Last 8 years: 15 projects, 1,000 jobs

Sunday, December 13, 2015

Mayor-elect Bill Dory, still wearing his Greencastle/Putnam County Development Center executive director hat and no-nonsense approach, offered up some impressive statistics in summarizing the past eight years of local development.

Pointing to numbers from the eight-year period coinciding with the two terms of outgoing Mayor Sue Murray and retiring City Council members Jinsie Bingham and Phyllis Rokicki, Dory said the timeframe produced 15 significant projects that were shepherded through the City Council by his office.

Those 15 projects include six projects alone for Chiyoda USA, which was granted tax abatement on its most recent expansion that will mean $44.5 million in new investment of real property and equipment and 200 new jobs at the plant located at Capital Drive and Indianapolis Road on the city's East Side.

While creating additional local jobs numbering more than a combined 1,000, the total proposed new investment from those 15 projects, Dory reported, exceeds $200 million.

All that has meant additional local payroll of a little more than $33 million.

During the last eight years the country as a whole went through a significant economic downturn while the City of Greencastle has flourished in comparison.

"As I've talked to my counterparts around the state," Dory said, "I thank my lucky stars every night for what we have accomplished."

Dory, who will assume his new role as mayor of Greencastle on Jan. 1, said economic development "is a team effort."

"It takes a community," he said, deflecting any individual praise, particularly when it was mentioned about his dogged determination in marketing the Phoenix Closures property. That's the time he showed the site while armed with flashlights since the previous owners had the power shut off.

Councilman Mark Hammer, currently in his 20th year on the panel and ready for his first term as a councilman-at-large next year, was impressed by Dory's timely statistical review.

"For a community of 10,000 people to add 1,000 new jobs in eight years -- that's pretty good work," Hammer commented.

Dory's remarks came after the Council unanimously approved Resolution 2015-20, setting the stage for Chiyoda to receive tax abatement on the equipment portion of its latest project. The Council earlier this year had previously approved the real estate portion of the Chiyoda expansion effort for abatement.

Not only will the latest Chiyoda venture -- which is tied to a new model being produced at the Subaru plant in Lafayette -- increase its labor force by 200 but it will also mean an additional $4.4 million in added payroll.

Despite the sliding-scale reduction, Chiyoda will still pay $715,000 in property taxes over the 10-year life of the abatement, while new income taxes generated by the additional positions (running Chiyoda's workforce up to 350) is expected to be $770,000 over the 10 years, Dory said.

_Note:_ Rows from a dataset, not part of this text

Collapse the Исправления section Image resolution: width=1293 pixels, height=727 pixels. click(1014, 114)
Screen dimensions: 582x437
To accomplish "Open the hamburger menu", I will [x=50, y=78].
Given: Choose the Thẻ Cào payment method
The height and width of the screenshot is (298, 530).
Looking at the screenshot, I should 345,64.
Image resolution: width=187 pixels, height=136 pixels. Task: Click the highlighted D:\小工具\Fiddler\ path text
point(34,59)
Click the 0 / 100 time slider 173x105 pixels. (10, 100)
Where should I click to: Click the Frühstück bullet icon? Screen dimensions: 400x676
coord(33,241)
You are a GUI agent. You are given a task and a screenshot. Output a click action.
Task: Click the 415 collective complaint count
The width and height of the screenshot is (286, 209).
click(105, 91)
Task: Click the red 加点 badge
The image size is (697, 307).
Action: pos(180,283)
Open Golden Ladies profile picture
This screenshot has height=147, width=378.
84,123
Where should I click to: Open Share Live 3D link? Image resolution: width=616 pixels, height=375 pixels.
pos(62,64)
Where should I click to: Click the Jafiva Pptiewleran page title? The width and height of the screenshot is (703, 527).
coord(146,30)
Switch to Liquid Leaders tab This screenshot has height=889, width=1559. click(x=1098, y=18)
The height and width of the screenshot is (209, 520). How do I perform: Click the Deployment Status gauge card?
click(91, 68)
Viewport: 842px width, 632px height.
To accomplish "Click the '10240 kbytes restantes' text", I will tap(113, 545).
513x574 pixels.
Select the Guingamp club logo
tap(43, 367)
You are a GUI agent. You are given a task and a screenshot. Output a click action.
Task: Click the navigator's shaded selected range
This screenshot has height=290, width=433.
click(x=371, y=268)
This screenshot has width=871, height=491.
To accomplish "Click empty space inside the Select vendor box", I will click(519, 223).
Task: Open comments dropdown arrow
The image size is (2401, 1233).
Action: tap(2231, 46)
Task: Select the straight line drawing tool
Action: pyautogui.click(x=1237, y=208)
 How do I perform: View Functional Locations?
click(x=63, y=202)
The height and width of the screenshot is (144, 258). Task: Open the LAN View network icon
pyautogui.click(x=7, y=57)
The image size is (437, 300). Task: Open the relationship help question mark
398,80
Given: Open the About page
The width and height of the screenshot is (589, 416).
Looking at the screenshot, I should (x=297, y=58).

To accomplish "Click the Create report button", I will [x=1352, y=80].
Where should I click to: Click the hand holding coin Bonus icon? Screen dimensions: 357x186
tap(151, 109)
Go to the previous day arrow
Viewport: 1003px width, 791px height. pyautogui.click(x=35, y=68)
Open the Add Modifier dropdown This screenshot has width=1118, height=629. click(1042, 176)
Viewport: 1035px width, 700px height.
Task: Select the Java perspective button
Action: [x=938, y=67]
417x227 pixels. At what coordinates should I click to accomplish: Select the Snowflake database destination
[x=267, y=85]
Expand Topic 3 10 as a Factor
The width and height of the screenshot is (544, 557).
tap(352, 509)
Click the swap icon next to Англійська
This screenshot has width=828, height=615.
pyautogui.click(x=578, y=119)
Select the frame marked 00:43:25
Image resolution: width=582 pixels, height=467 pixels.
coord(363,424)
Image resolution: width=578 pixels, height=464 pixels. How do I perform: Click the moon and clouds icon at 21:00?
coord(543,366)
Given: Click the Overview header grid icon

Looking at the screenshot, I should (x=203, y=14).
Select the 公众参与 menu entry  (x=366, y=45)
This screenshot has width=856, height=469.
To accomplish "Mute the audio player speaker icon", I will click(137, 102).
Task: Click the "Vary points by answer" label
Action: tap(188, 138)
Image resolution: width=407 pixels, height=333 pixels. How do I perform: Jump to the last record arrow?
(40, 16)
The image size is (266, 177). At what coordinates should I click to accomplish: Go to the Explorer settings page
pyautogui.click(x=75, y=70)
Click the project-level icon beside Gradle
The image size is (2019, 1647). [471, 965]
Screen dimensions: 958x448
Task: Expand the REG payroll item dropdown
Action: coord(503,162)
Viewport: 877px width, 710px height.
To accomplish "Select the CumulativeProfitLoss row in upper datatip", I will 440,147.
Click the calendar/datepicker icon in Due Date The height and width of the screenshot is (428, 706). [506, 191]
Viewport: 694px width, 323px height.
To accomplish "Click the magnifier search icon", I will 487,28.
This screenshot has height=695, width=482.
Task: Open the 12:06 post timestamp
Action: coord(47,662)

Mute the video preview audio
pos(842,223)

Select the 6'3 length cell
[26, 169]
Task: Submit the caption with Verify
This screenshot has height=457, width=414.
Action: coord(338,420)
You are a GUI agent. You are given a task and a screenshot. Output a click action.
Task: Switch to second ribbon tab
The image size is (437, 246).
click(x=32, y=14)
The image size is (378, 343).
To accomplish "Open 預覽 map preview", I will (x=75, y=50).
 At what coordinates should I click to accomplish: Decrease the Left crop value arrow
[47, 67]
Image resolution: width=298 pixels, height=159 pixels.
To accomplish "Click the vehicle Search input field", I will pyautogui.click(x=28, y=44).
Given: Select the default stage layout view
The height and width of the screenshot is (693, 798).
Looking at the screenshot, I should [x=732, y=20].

Keeping on his development director hat, Dory noted that 120 of the 180 current fulltime positions at Chiyoda are manned by Putnam County residents with 65 percent of the fulltime temporary workers at the plant from within the county.

As far as the hiring timetable goes, Chiyoda USA Vice President Ron Muncie said the company is already ahead of schedule, bringing in 20 new people for training already even though the building is still being constructed and equipment is awaiting shipment from Japan.

The goal is to have everything in place to go live next November in coinciding with the model change at Subaru.

The new Chiyoda building, which broke ground this past summer, is moving along well, Muncie noted, with the walls up and the floors in, allowing work to continue inside even when winter weather arrives in earnest.

Meanwhile, Dory said a simple decision by Chiyoda could have lasting effects on further economic development along Capital Drive.

He said Chiyoda officials opted to bring the new natural gas line in along Capital Drive, helping out the community with future development potential in doing so, when it could have just brought the new gas line over to the new addition by going through its own property.

That decision will also "make gas available if we ever want to do something at Big Walnut Sports Park," Dory added.